→ **Task to complete**
Read the blog post about dating below and say whether each statement agrees with it, answering yes or no and quoting the deciding words. 1. The writer's cousin asked about a man who smokes and buys lottery tickets. 2. The writer would accept a smoker who never smokes in the writer's presence. 3. The girl in the article disliked her boyfriend's smoking.

::: Extract provided :::

Lilypie

Friday, November 9, 2007

Checklist For Love (Or Not)

My friend was just remarking that when people ask me out, I turn them down, yet complain that I have no dates. Hmmm... quite an astute observation. The thing is that those who ask me out are those whom I do not feel comfortable enough meeting again, whereas those whom I view as potential are those who do not ask me out.

Yes, I wish I can get to know more decent people, and some can date me out, but that is not to say I just go out and meet anyone. There is a very big difference. Some guys view that once a girl agrees to go out with him, she is agreeing to get physical. Why can these guys not get into their narrow heads that a girl wants to be loved and respected for who she is, instead of what she can do in the bedroom (or out)?

In general, girls are looking for someone who respects her and love her more than he loves himself. Of course, that is not to say the girl should take for granted as well. She should also respect the guy and love him more than she loves herself.

Which reminds me of an article I read recently. Perhaps I should not be one to judge considering I have also made the same mistakes before, but since I have learnt my lesson I thought I could give some comments on a personal experience point of view.

The girl in question was complaining about how different she and her boyfriend is. He is not willing to do things with her. It seems so hard to find common activities to do together since their interests are so vast. Plus, she does not like the fact that he smokes.

Actually, if they are really so incompatible and she does not like certain aspects of him, why on earth did she agree to be with him in the first place? I know very well when a girl falls for a guy, she does not care about anything else, but then if she chose to fall for him and be with him, she should accept who he is. If she could not accept in the first place, then she should not have started anything.

The other day, my cousin was asking what if I meet someone who really fits who I am looking for, but that guy smokes and buys lottery? I told her buying lottery once in a while is still ok (although it will be best if he does not), but once he smokes, he is out. She says what if he does not smoke in front of me? I told her it is still not acceptable, because the smell will linger, and I absolutely loathe the smell of smoke.

::: Recorded information :::

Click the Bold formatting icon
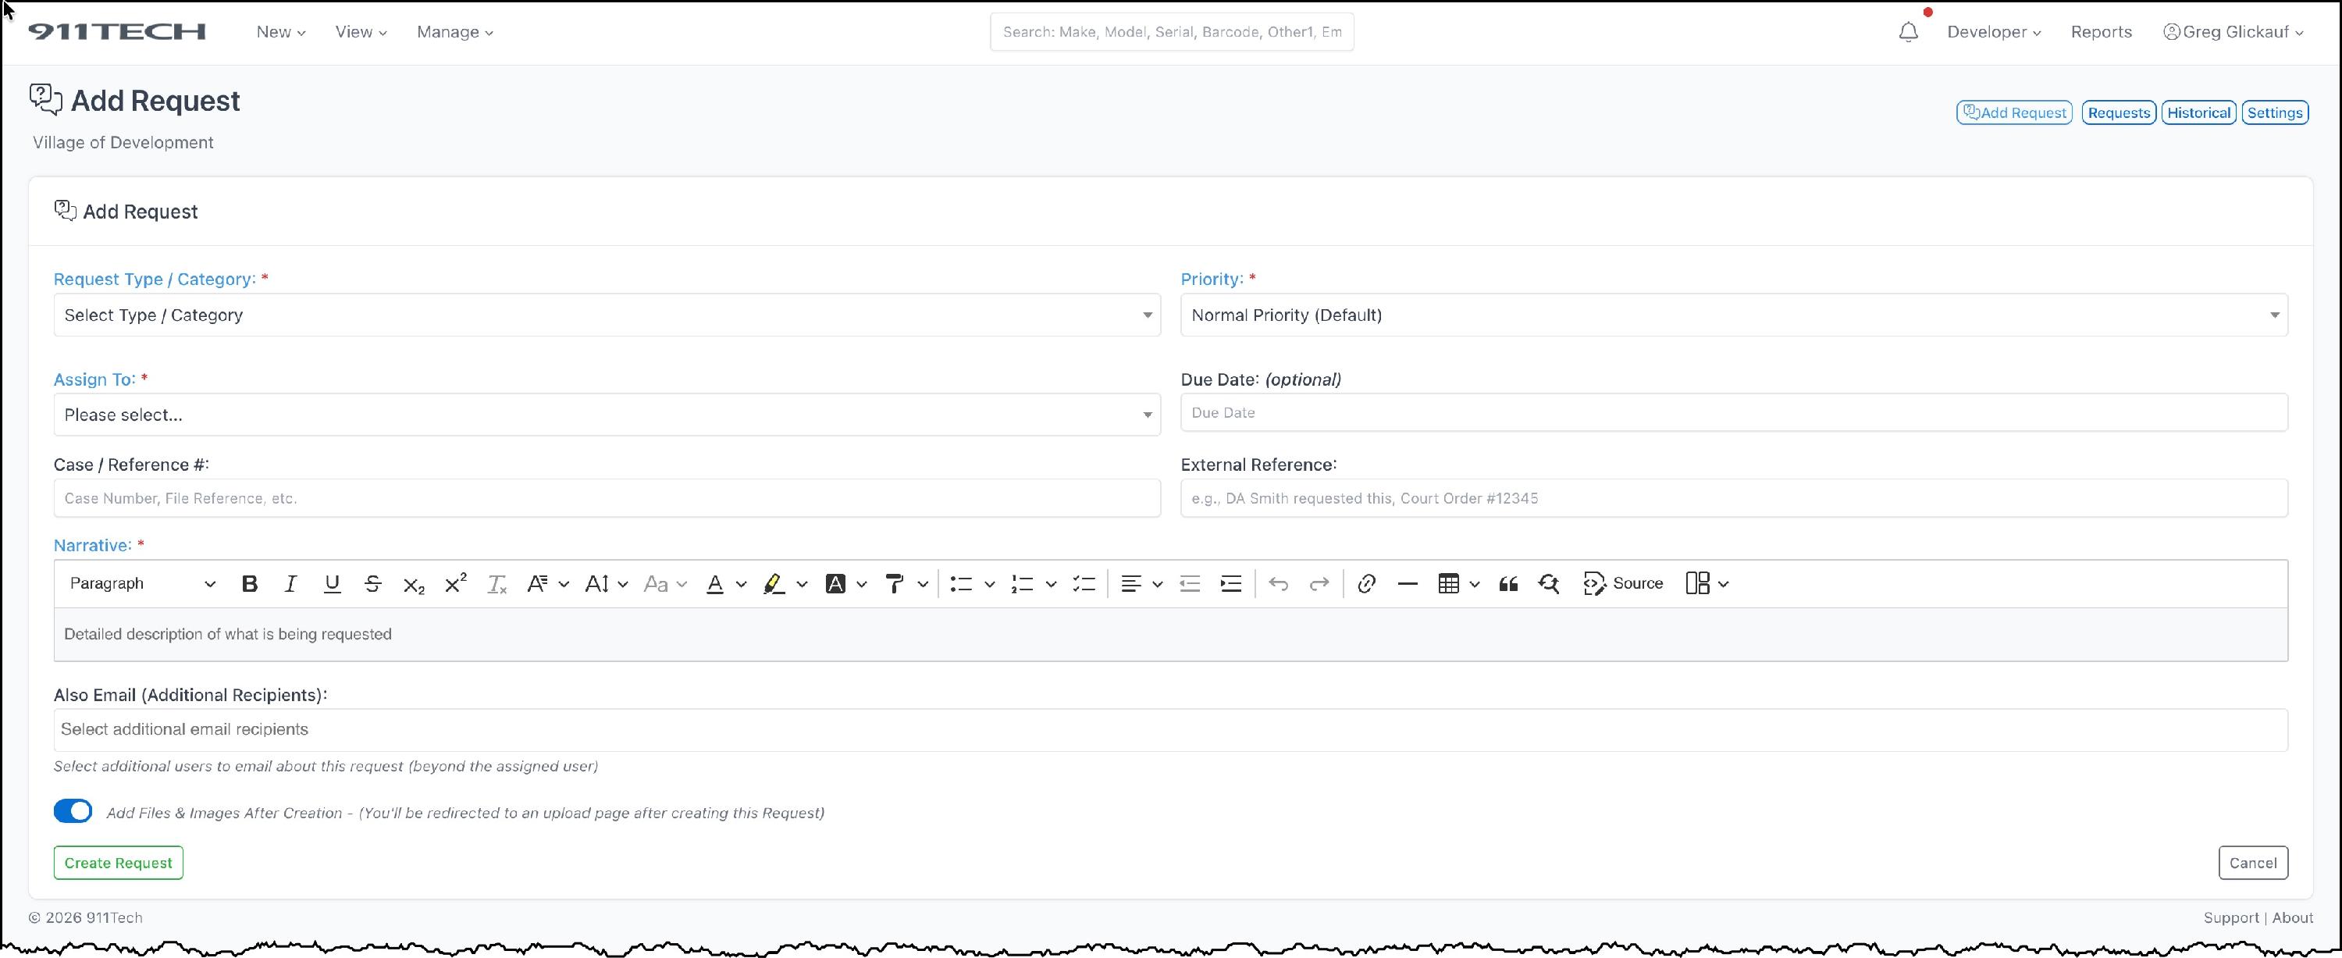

:::

→ **Exercise result**
1. Yes: "my cousin was asking what if I meet someone who really fits who I am looking for, but that guy smokes and buys lottery?"
2. No: "I told her it is still not acceptable, because the smell will linger"
3. Yes: "Plus, she does not like the fact that he smokes."